Item 1. Security and Issuer
This Schedule 13D relates to the common stock, par value $0.001 per share (the “Common Stock”), of Northern Oil and Gas, Inc. (the “Issuer”), a corporation organized under the laws of Minnesota. The principal executive offices of the Issuer are located at 315 Manitoba Avenue, Suite 200, Wayzata, Minnesota 55391.
Item 2. Identity and Background
(a) This statement on Schedule 13D is filed by Michael L. Reger, who is also referred to herein as the “Reporting Person.”
(b) Mr. Reger’s business address is 315 Manitoba Avenue, Suite 200, Wayzata, Minnesota 55391.
(c) Mr.
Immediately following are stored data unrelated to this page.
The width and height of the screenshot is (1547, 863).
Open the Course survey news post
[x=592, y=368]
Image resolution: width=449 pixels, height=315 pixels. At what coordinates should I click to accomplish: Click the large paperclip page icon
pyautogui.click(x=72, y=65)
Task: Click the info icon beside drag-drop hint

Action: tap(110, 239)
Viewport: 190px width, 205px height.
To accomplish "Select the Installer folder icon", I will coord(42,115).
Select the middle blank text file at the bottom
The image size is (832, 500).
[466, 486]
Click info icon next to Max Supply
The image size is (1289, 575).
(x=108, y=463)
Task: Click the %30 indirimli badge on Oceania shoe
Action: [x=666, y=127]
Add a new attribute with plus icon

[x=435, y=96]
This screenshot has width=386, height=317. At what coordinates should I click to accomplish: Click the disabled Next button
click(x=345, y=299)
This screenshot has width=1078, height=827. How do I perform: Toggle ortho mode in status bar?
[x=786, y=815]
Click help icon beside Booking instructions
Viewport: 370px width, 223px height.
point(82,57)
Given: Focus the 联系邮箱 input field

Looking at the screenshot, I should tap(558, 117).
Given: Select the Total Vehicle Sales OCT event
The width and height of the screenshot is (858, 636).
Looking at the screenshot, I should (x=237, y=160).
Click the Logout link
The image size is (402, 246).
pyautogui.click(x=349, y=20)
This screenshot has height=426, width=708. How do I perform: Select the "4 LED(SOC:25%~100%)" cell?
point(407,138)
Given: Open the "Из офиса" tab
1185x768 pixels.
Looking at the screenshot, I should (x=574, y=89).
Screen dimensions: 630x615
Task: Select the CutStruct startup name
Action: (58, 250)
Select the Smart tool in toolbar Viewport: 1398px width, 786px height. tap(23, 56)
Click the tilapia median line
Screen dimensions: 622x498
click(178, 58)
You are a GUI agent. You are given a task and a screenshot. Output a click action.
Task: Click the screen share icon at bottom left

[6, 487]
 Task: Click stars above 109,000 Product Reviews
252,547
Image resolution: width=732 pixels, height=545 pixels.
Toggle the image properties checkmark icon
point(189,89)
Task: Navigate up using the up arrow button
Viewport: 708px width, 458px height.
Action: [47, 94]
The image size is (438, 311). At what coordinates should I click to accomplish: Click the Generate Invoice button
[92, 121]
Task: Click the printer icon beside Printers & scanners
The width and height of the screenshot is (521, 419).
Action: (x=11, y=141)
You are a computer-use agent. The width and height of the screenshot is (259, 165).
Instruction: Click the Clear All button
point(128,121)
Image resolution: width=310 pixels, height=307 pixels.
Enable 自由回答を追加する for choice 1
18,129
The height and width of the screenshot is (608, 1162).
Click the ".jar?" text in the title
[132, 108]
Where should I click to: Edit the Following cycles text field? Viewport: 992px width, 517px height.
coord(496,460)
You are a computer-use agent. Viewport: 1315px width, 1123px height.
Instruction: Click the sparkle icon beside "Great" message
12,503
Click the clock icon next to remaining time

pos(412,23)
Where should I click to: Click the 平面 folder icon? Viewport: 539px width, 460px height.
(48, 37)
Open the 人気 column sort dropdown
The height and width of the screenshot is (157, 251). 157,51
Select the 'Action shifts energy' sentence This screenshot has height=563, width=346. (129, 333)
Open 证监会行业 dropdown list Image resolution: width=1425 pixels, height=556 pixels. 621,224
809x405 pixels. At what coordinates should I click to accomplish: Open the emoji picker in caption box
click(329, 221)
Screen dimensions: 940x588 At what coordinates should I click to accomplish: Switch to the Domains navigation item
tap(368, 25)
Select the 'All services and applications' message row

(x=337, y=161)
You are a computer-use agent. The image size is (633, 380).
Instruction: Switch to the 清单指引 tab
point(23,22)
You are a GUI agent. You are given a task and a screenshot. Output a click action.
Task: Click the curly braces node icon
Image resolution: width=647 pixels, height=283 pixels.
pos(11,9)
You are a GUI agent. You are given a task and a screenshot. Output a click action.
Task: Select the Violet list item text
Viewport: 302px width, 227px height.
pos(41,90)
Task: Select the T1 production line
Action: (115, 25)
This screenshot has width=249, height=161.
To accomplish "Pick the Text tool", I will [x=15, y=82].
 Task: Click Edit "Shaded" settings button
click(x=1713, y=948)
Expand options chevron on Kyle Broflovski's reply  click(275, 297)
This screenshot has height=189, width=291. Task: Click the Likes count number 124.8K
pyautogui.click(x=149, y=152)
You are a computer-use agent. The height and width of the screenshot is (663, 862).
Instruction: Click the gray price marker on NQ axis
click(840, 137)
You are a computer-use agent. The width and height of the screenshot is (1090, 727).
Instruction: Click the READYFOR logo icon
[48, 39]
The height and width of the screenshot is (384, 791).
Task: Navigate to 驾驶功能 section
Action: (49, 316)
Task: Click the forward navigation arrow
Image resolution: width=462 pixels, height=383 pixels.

Reger’s present principal occupation and employment is Chairman and Chief Executive Officer of the Issuer, which is an independent energy company engaged in the acquisition, exploration, development and production of oil and natural gas properties. The business address of the Issuer is provided in Item 1.
(d) & (e) During the last five years, Mr. Reger has not been convicted in a criminal proceeding (excluding traffic violations or similar misdemeanors) or been a party to a civil proceeding of a judicial or administrative body of competent jurisdiction and as a result of such proceeding was or is subject to a judgment, decree or final order enjoining future violations of, or prohibiting or mandating activities subject to, federal or state securities laws or finding any violation with respect to such laws.
(f) Mr. Reger is a citizen of the United States of America.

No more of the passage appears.